GIVEN INSTRUCTION
Give the data below as a numbered list, leaving out any blank lines.
● ● ● ● ● ● ●
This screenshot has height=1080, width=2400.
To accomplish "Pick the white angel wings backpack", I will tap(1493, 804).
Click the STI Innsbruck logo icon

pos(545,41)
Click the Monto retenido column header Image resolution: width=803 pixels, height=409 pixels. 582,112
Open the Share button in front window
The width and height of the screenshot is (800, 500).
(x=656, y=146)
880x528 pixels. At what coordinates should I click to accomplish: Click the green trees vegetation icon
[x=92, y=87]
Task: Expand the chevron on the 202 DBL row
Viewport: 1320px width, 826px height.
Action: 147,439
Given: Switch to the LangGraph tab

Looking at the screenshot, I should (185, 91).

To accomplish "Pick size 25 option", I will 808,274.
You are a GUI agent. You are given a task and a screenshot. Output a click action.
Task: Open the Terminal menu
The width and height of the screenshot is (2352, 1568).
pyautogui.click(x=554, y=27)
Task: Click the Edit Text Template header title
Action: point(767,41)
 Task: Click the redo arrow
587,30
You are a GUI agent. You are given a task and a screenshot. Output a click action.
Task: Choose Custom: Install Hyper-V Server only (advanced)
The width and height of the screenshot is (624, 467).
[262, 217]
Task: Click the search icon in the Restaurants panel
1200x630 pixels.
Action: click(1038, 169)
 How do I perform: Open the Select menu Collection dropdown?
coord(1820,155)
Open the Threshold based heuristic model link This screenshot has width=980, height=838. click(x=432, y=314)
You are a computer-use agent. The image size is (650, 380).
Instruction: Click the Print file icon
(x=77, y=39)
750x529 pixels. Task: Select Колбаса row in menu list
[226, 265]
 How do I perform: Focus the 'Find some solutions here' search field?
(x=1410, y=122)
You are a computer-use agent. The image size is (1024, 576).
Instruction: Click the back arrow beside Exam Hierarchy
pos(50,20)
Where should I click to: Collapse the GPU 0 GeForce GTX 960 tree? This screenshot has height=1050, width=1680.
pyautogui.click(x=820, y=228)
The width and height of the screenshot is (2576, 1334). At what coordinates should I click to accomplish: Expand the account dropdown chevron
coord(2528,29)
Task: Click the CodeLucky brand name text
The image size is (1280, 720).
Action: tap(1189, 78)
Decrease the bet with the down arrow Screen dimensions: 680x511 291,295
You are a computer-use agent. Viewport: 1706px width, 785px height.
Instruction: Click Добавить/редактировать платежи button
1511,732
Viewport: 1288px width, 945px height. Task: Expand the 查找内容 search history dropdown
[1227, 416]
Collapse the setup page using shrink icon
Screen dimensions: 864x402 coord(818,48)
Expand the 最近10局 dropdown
● ● ● ● ● ● ●
EXPECTED ANSWER
1. This screenshot has height=1080, width=2400.
2. To accomplish "Pick the white angel wings backpack", I will tap(1493, 804).
3. Click the STI Innsbruck logo icon
4. pos(545,41)
5. Click the Monto retenido column header Image resolution: width=803 pixels, height=409 pixels. 582,112
6. Open the Share button in front window
7. The width and height of the screenshot is (800, 500).
8. (x=656, y=146)
9. 880x528 pixels. At what coordinates should I click to accomplish: Click the green trees vegetation icon
10. [x=92, y=87]
11. Task: Expand the chevron on the 202 DBL row
12. Viewport: 1320px width, 826px height.
13. Action: 147,439
14. Given: Switch to the LangGraph tab
15. Looking at the screenshot, I should (185, 91).
16. To accomplish "Pick size 25 option", I will 808,274.
17. You are a GUI agent. You are given a task and a screenshot. Output a click action.
18. Task: Open the Terminal menu
19. The width and height of the screenshot is (2352, 1568).
20. pyautogui.click(x=554, y=27)
21. Task: Click the Edit Text Template header title
22. Action: point(767,41)
23.  Task: Click the redo arrow
24. 587,30
25. You are a GUI agent. You are given a task and a screenshot. Output a click action.
26. Task: Choose Custom: Install Hyper-V Server only (advanced)
27. The width and height of the screenshot is (624, 467).
28. [262, 217]
29. Task: Click the search icon in the Restaurants panel
30. 1200x630 pixels.
31. Action: click(1038, 169)
32.  How do I perform: Open the Select menu Collection dropdown?
33. coord(1820,155)
34. Open the Threshold based heuristic model link This screenshot has width=980, height=838. click(x=432, y=314)
35. You are a computer-use agent. The image size is (650, 380).
36. Instruction: Click the Print file icon
37. (x=77, y=39)
38. 750x529 pixels. Task: Select Колбаса row in menu list
39. [226, 265]
40.  How do I perform: Focus the 'Find some solutions here' search field?
41. (x=1410, y=122)
42. You are a computer-use agent. The image size is (1024, 576).
43. Instruction: Click the back arrow beside Exam Hierarchy
44. pos(50,20)
45. Where should I click to: Collapse the GPU 0 GeForce GTX 960 tree? This screenshot has height=1050, width=1680.
46. pyautogui.click(x=820, y=228)
47. The width and height of the screenshot is (2576, 1334). At what coordinates should I click to accomplish: Expand the account dropdown chevron
48. coord(2528,29)
49. Task: Click the CodeLucky brand name text
50. The image size is (1280, 720).
51. Action: tap(1189, 78)
52. Decrease the bet with the down arrow Screen dimensions: 680x511 291,295
53. You are a computer-use agent. Viewport: 1706px width, 785px height.
54. Instruction: Click Добавить/редактировать платежи button
55. 1511,732
56. Viewport: 1288px width, 945px height. Task: Expand the 查找内容 search history dropdown
57. [1227, 416]
58. Collapse the setup page using shrink icon
59. Screen dimensions: 864x402 coord(818,48)
60. Expand the 最近10局 dropdown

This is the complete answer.